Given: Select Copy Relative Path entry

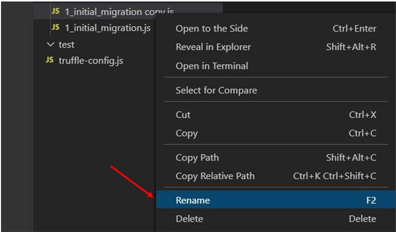Looking at the screenshot, I should (215, 176).
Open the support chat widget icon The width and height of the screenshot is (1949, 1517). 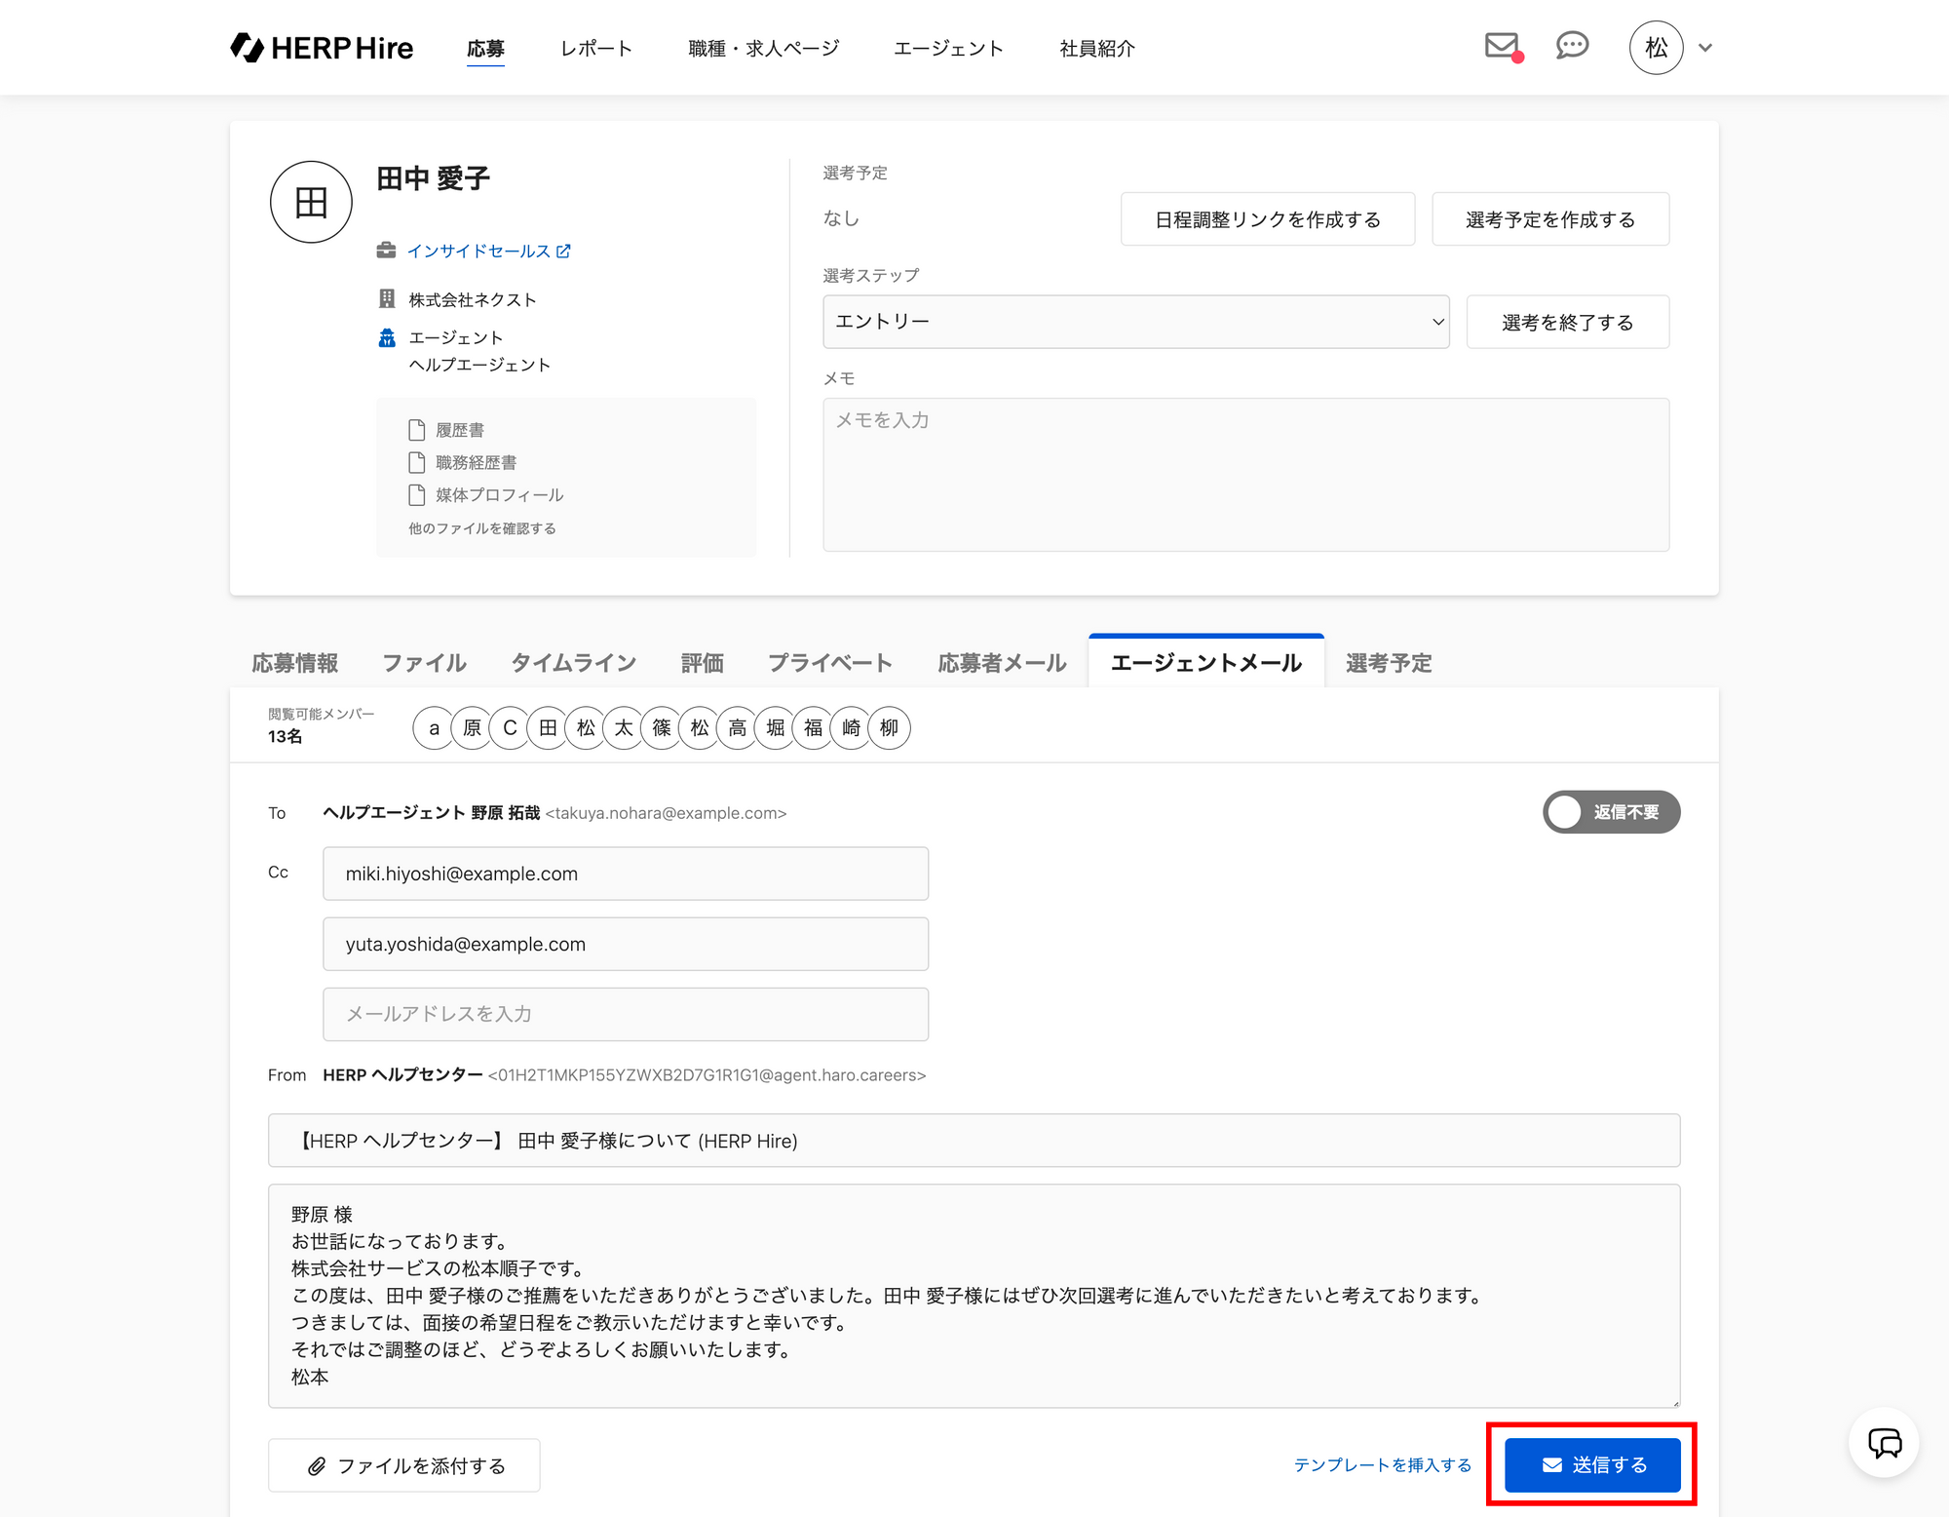[x=1884, y=1443]
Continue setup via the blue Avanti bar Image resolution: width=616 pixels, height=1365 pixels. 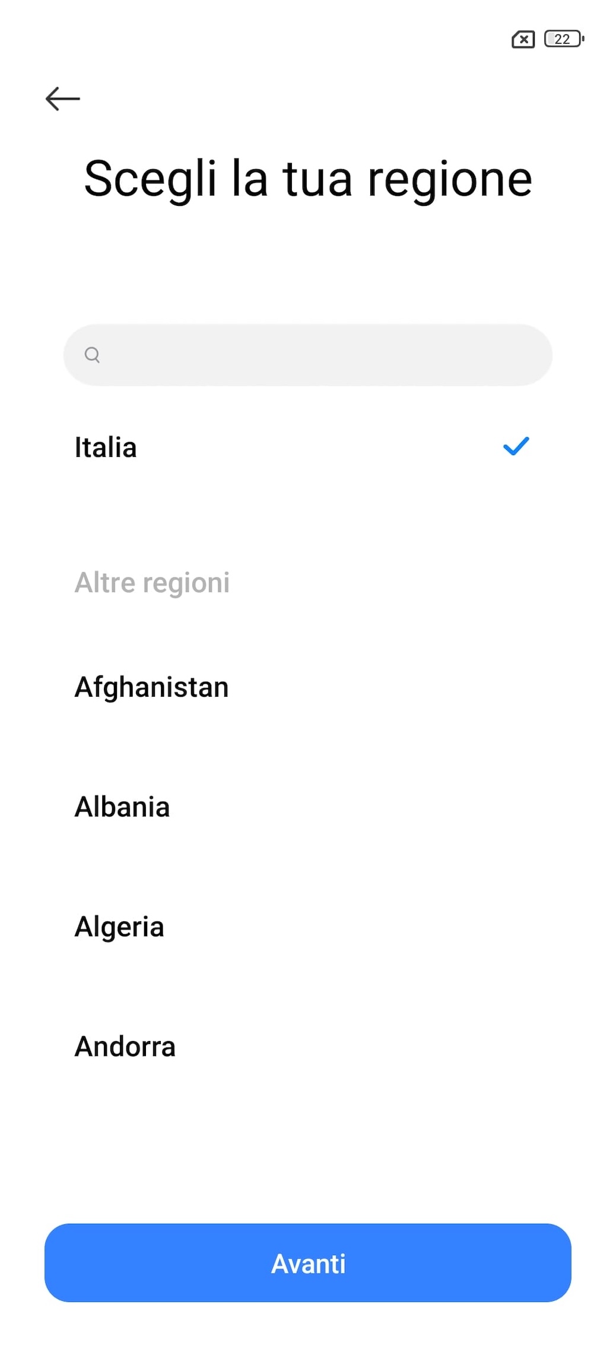coord(308,1263)
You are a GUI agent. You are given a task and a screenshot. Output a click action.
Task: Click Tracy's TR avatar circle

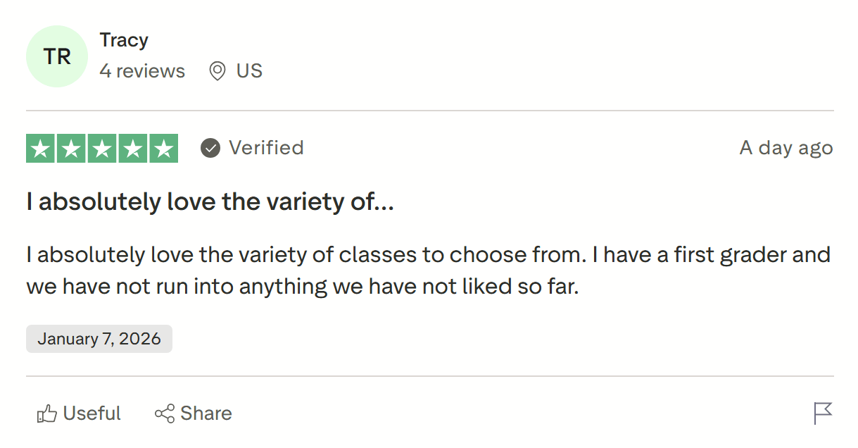click(57, 56)
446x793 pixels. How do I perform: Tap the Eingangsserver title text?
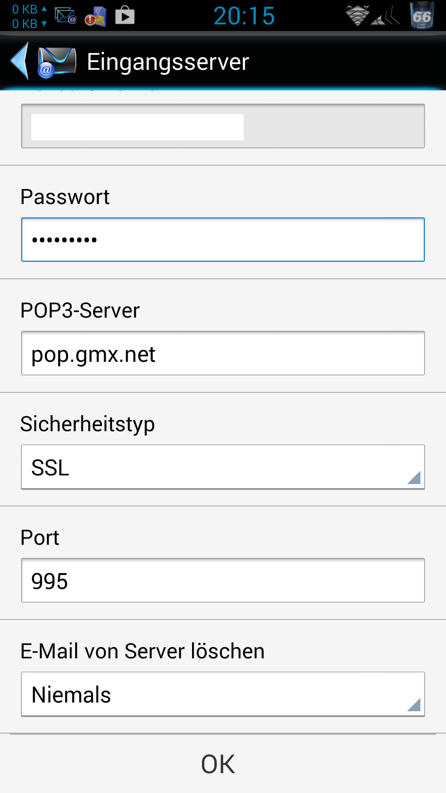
---
Zamień „avatar circle” na „profile badge” w odcinku materiału od wiersza zawierającego „You are a GUI” do końca materiału, bez zmiany czegokolwiek innego. Podaj tylko ten odcinek, pomijając obrazy.

You are a GUI agent. You are given a task and a screenshot. Output a click action.
Task: Click Tracy's TR profile badge

click(57, 56)
446x793 pixels. How do I perform: Tap the Eingangsserver title text?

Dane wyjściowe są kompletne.